Paso 8 – Entrega de documentos al comprador: el banco emisor remite los documentos al comprador, quien los utiliza para retirar la mercancía en destino.

Ventajas de la carta de crédito

Para el vendedor:

  • Garantía de cobro respaldada por un banco, independiente de la voluntad del comprador.
  • Reducción del riesgo de impago, especialmente en mercados de alto riesgo.
  • Posibilidad de descontar el crédito (financiación pre-export).
  • Seguridad jurídica bajo las UCP 600.

Para el comprador:

  • Garantía de que el pago solo se realizará si el vendedor cumple con las condiciones documentales.
  • Protección frente a envíos no conformes (la mercancía debe coincidir con los documentos presentados).
  • Acceso a financiación (pago diferido).

Para profundizar en las diferentes opciones de pago disponibles, te recomendamos nuestro artículo sobre pagos internacionales en el envío.

Costes asociados

La carta de crédito implica costes que deben considerarse en la negociación del precio:

  • Comisión de apertura: entre el 0,5 % y el 3 % del importe, a cargo del comprador.
  • Comisión de aviso: fija o porcentual, a cargo del vendedor.
  • Comisión de confirmación: entre el 0,5 % y el 2 %, si se solicita confirmación.
  • Comisión de negociación/pago: porcentual, a cargo del vendedor.
  • Gastos de swift y correo: importes fijos por cada mensaje.
  • Comisión de discrepancias: entre 50 y 100 euros por cada discrepancia detectada.

Estos costes varían según el banco, el importe de la operación, el país de destino y el riesgo de la operación. Resulta habitual que comprador y vendedor negocien quién asume cada comisión.

Errores frecuentes y discrepancias

Según las estadísticas bancarias, más del 60 % de los documentos presentados bajo cartas de crédito contienen discrepancias en la primera presentación. Las más habituales son:

  • Presentación fuera de plazo.
  • Diferencias entre la descripción de la mercancía en la factura y en la carta de crédito.
  • Documentos de transporte con fecha posterior a la permitida.
  • Errores en nombres, direcciones o importes.
  • Falta de documentos exigidos.

La prevención de estos errores requiere un control documental riguroso y una comunicación fluida entre el exportador, su transitario y su banco.

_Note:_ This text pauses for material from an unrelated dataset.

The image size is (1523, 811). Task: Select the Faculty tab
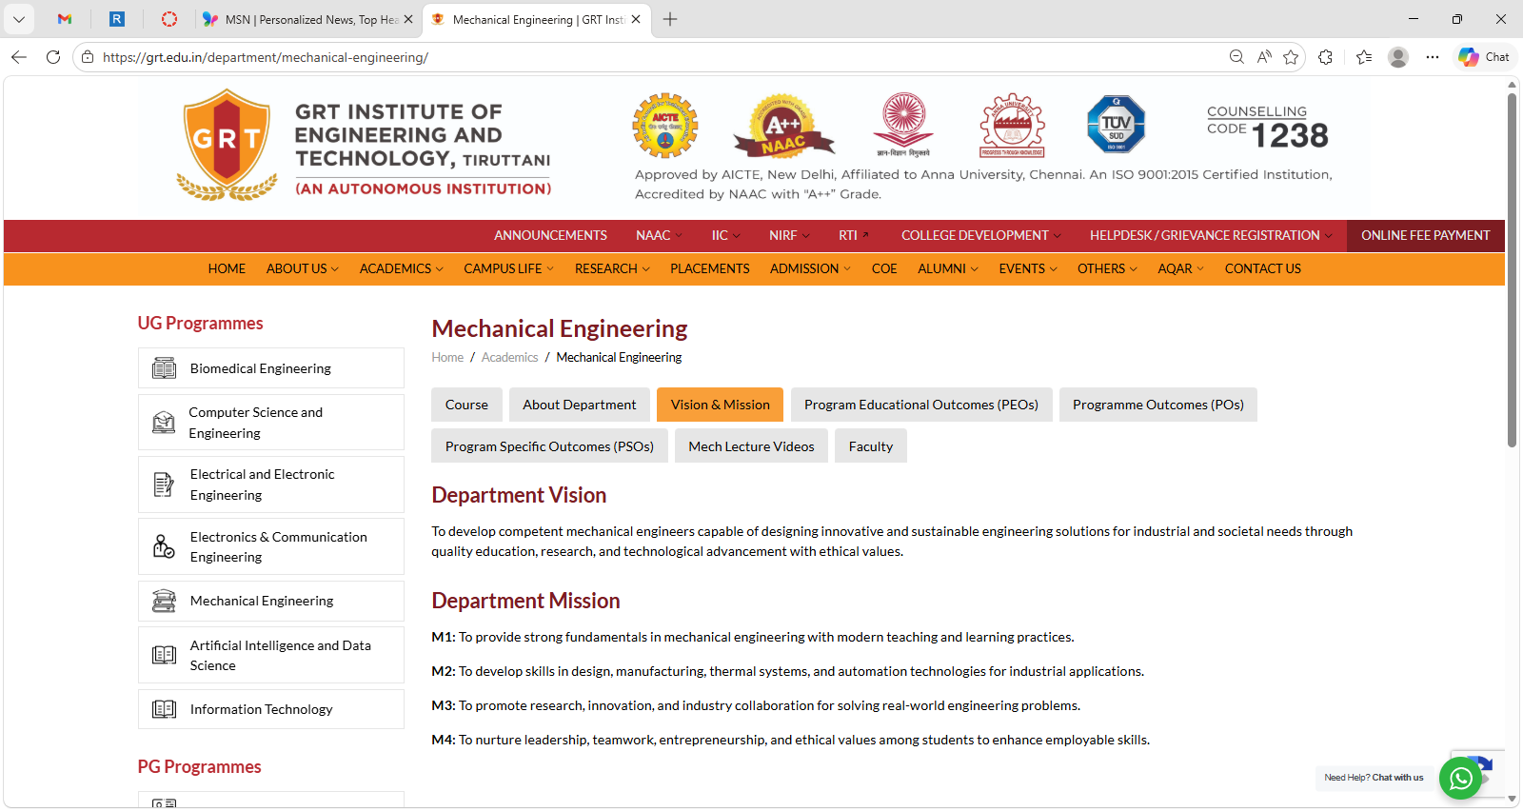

Alternativas a la carta de crédito

Aunque la carta de crédito es el instrumento más seguro, no siempre es necesario o rentable. Las principales alternativas son:

  • Transferencia bancaria anticipada: el comprador paga antes del envío. Máxima seguridad para el vendedor, máximo riesgo para el comprador.
  • Remesa documentaria (documentary collection): el banco del vendedor envía los documentos al banco del comprador, que los entrega contra pago (D/P) o contra aceptación (D/A). Menos costosa que la L/C, pero sin compromiso bancario de pago.
  • Cuenta abierta (open account): el vendedor envía la mercancía y el comprador paga en un plazo acordado. Habitual en relaciones consolidadas, pero de alto riesgo para el vendedor.
  • Seguro de crédito a la exportación: entidades como CESCE ofrecen cobertura frente al impago, lo que puede hacer innecesaria la carta de crédito.

La elección del medio de pago debe alinearse con la estrategia global de internacionalización de la pyme y con el nivel de confianza entre las partes.

Además, resulta recomendable evaluar cómo encaja el medio de pago seleccionado dentro del marco de compliance empresarial para garantizar el cumplimiento normativo en materia de prevención de blanqueo de capitales.

Conclusión

Comprender cómo funciona una carta de crédito en comercio internacional permite a exportadores e importadores operar con mayor seguridad en un entorno global complejo. Este instrumento, respaldado por las UCP 600 y la práctica bancaria internacional, equilibra los intereses de ambas partes al vincular el pago a la presentación de documentos conformes. Aunque implica costes superiores a otros medios de pago, su capacidad para mitigar riesgos lo convierte en la opción preferida en operaciones con nuevos socios comerciales, mercados de alto riesgo o importes elevados.